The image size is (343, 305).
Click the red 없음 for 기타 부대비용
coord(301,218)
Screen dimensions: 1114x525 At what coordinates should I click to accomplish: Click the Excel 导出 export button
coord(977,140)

> [Prompt] Lines before the one containing "Screen dimensions: 1114x525" are not wanted; please set down that line and every line after it through the end of the material, exactly.

> [Written solution]
Screen dimensions: 1114x525 At what coordinates should I click to accomplish: Click the Excel 导出 export button
coord(977,140)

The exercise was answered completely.